→ Prompt
Please render the rows below as a numbered list, leaving out any blank lines.

Records from a pointing dataset:
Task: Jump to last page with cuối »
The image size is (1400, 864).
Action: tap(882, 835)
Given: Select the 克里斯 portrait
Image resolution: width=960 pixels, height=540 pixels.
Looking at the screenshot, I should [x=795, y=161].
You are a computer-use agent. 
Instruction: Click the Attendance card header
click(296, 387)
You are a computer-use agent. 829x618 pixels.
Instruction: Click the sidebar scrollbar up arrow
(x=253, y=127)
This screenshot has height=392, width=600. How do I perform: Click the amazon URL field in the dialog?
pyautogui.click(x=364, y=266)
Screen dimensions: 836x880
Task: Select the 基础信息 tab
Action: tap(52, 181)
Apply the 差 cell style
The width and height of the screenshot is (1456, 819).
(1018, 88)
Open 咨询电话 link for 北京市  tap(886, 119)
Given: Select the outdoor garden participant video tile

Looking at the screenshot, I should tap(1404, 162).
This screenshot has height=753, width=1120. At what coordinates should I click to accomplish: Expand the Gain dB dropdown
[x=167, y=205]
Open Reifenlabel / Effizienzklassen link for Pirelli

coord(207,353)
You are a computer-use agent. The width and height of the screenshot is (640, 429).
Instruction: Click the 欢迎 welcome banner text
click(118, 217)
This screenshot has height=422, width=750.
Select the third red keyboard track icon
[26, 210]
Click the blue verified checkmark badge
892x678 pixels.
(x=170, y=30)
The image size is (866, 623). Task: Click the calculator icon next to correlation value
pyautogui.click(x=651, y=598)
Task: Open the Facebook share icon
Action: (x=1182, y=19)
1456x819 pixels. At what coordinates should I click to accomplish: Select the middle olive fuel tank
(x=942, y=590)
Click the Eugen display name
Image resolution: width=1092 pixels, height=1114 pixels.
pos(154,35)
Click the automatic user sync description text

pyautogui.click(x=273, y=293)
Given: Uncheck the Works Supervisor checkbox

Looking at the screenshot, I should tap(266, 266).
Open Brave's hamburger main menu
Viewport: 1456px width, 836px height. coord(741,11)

→ Answer for the task
1. Task: Jump to last page with cuối »
2. The image size is (1400, 864).
3. Action: tap(882, 835)
4. Given: Select the 克里斯 portrait
5. Image resolution: width=960 pixels, height=540 pixels.
6. Looking at the screenshot, I should [x=795, y=161].
7. You are a computer-use agent. 
8. Instruction: Click the Attendance card header
9. click(296, 387)
10. You are a computer-use agent. 829x618 pixels.
11. Instruction: Click the sidebar scrollbar up arrow
12. (x=253, y=127)
13. This screenshot has height=392, width=600. How do I perform: Click the amazon URL field in the dialog?
14. pyautogui.click(x=364, y=266)
15. Screen dimensions: 836x880
16. Task: Select the 基础信息 tab
17. Action: tap(52, 181)
18. Apply the 差 cell style
19. The width and height of the screenshot is (1456, 819).
20. (1018, 88)
21. Open 咨询电话 link for 北京市  tap(886, 119)
22. Given: Select the outdoor garden participant video tile
23. Looking at the screenshot, I should tap(1404, 162).
24. This screenshot has height=753, width=1120. At what coordinates should I click to accomplish: Expand the Gain dB dropdown
25. [x=167, y=205]
26. Open Reifenlabel / Effizienzklassen link for Pirelli
27. coord(207,353)
28. You are a computer-use agent. The width and height of the screenshot is (640, 429).
29. Instruction: Click the 欢迎 welcome banner text
30. click(118, 217)
31. This screenshot has height=422, width=750.
32. Select the third red keyboard track icon
33. [26, 210]
34. Click the blue verified checkmark badge
35. 892x678 pixels.
36. (x=170, y=30)
37. The image size is (866, 623). Task: Click the calculator icon next to correlation value
38. pyautogui.click(x=651, y=598)
39. Task: Open the Facebook share icon
40. Action: (x=1182, y=19)
41. 1456x819 pixels. At what coordinates should I click to accomplish: Select the middle olive fuel tank
42. (x=942, y=590)
43. Click the Eugen display name
44. Image resolution: width=1092 pixels, height=1114 pixels.
45. pos(154,35)
46. Click the automatic user sync description text
47. pyautogui.click(x=273, y=293)
48. Given: Uncheck the Works Supervisor checkbox
49. Looking at the screenshot, I should tap(266, 266).
50. Open Brave's hamburger main menu
51. Viewport: 1456px width, 836px height. coord(741,11)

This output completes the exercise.